In a chapter titled “Breaking the Glass Ceiling” Bill Clements becomes Governor, breaking a 100-plus year losing streak for Republicans. Years of volunteer involvement and a clear strategy led to sweeping victories. The next move was “to crack the local courthouse as part of a systematic approach to changing the state’s politics and creating a two-party state.” By the 1980s, the GOP had a “plan of action centered on four priorities: building a strong grassroots organization, attracting new support, recruiting and training candidates, and promoting winning campaigns.”
The chapters that follow address the Reagan-Bush years and the rise of what one conservative woman called “philosophies.” In the 1990s, a strong rightwing movement “called on a total ban on abortion except to save the mother’s life.” Pro-life Republicans started challenging pro-choice Republicans, and wielded endorsements like carrots over candidates’ heads. It’s startling to see that the laws laid out in 2013 were less restrictive than today. Senate Bill 5 prohibited abortions after twenty weeks. Democrat Wendy Davis laced up her sneakers and undertook an 11-hour filibuster on June 25, 2013. In July, the bill was signed into law.
As the book moved closer to November 2016, my stomach tightened. Thorburn makes some unforgettable observations. After Trump won the rural counties in Texas, he states that this was because the “Republican brand was more popular than the Trump brand.” A few paragraphs later he writes: “Overtime, however, with Trump in the White House, the image of the brand of the Republican Party nationally, as well as in Texas, became closely associated with the Trump brand.”
In 2020, Texas stayed red. Thorburn states that “it remains to be seen whether Texas Democrats will be able to retain the financial and voter support to mount a serious challenge to the state’s Republican domination in 2022 and beyond.”
What I walked away with is the knowledge of how unified Republicans are ideologically under the banner of what they are against, and how Democrats need a strategic plan and a supersized boost of community involvement to clarify what they stand for.
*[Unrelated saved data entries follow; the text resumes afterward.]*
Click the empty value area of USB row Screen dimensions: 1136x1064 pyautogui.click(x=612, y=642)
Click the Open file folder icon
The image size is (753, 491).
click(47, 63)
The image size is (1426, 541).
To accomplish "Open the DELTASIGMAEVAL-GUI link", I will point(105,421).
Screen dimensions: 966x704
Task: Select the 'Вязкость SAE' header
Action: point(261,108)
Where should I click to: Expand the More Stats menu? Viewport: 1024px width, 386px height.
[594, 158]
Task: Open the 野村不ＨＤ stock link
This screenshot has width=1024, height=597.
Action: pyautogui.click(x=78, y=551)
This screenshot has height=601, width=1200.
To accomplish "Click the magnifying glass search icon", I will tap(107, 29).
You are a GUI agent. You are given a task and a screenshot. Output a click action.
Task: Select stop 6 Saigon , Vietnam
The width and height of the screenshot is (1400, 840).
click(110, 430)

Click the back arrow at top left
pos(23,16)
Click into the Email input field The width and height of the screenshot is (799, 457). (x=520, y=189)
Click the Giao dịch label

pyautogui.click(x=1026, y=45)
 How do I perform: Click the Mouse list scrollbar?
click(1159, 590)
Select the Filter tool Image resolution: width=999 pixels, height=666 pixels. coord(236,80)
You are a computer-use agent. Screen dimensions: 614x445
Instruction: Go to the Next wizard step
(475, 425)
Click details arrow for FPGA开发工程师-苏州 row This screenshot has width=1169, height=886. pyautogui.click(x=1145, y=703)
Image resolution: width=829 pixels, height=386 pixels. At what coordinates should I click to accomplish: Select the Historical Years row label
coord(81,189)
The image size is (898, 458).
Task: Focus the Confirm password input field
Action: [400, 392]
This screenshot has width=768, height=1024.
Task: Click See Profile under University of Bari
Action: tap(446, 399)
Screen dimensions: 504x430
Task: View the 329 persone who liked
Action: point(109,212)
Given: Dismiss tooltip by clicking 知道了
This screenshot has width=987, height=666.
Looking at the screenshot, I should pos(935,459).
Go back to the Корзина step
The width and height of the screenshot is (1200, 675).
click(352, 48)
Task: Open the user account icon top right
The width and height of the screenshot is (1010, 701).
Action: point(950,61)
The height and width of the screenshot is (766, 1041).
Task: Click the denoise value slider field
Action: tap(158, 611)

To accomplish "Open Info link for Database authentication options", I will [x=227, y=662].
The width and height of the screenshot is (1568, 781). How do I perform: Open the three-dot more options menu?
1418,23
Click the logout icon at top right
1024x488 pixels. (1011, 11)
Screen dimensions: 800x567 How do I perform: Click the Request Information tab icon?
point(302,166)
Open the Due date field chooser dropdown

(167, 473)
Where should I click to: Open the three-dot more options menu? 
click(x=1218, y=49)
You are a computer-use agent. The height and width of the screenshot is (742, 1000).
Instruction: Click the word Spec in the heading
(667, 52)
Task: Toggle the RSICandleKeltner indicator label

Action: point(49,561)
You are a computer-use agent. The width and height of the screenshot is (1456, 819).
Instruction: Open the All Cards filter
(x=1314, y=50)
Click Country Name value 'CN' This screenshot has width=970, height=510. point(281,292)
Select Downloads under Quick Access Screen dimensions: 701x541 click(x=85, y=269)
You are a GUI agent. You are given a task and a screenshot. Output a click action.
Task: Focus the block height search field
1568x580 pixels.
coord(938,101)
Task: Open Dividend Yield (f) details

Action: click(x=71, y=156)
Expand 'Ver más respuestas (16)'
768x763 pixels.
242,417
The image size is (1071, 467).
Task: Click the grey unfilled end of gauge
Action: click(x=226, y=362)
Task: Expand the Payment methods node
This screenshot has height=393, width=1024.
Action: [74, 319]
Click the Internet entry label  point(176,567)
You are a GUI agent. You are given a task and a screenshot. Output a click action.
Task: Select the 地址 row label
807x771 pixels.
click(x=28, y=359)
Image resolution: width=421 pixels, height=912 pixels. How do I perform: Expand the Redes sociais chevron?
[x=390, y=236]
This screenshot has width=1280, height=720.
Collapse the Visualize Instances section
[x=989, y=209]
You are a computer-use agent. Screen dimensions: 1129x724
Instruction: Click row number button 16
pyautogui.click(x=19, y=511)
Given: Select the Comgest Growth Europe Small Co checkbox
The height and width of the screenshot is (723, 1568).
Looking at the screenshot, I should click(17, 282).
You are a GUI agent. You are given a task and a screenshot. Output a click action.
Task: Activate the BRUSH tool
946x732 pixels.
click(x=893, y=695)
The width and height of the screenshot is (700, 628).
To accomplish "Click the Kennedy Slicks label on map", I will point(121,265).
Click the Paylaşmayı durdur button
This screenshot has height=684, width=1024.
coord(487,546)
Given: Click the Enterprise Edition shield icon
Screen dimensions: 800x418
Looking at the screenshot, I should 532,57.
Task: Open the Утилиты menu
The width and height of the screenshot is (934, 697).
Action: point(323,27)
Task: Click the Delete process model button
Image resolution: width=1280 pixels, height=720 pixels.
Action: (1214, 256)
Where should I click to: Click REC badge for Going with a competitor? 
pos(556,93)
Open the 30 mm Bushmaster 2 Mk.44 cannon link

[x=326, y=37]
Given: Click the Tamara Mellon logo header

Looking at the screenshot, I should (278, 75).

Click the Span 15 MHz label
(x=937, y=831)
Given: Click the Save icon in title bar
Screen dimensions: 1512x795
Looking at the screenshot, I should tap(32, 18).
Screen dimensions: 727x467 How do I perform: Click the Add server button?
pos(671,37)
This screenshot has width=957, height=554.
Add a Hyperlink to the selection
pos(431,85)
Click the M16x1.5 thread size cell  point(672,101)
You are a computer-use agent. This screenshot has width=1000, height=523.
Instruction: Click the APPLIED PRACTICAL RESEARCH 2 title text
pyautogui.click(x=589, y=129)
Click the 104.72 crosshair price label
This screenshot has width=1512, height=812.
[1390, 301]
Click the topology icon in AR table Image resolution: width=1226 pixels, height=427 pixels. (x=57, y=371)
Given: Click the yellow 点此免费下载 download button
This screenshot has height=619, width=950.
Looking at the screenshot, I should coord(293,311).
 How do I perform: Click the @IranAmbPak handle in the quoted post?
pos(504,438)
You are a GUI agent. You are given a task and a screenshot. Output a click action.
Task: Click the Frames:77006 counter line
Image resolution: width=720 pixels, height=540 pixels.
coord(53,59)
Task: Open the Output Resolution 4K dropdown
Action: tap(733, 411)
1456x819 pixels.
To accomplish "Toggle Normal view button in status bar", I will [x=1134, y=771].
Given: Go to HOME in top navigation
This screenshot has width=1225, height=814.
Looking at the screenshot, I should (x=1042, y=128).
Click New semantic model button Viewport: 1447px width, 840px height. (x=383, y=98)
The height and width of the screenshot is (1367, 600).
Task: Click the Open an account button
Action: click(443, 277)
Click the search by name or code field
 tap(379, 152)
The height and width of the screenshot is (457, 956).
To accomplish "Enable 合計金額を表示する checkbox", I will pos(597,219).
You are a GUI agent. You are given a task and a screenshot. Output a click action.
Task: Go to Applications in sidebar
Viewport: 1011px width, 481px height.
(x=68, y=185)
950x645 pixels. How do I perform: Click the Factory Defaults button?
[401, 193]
Like the heaviness of the book I held in my lap, I felt fatigue set in. During the writing of this review, Gov. Greg Abbott ended federal pandemic-related employment benefits, which I was using to buy food and keep my lights on. Like many, I felt the impact right away. The message from the Governor to me was clear: “get your lazy butt back to work.” I hear these punishing thoughts from myself enough. I feel in the air the push to pass as much restrictive legislation as possible, while people feel weak and tired. Republican domination may have been “hard won” but the cost of domination is high.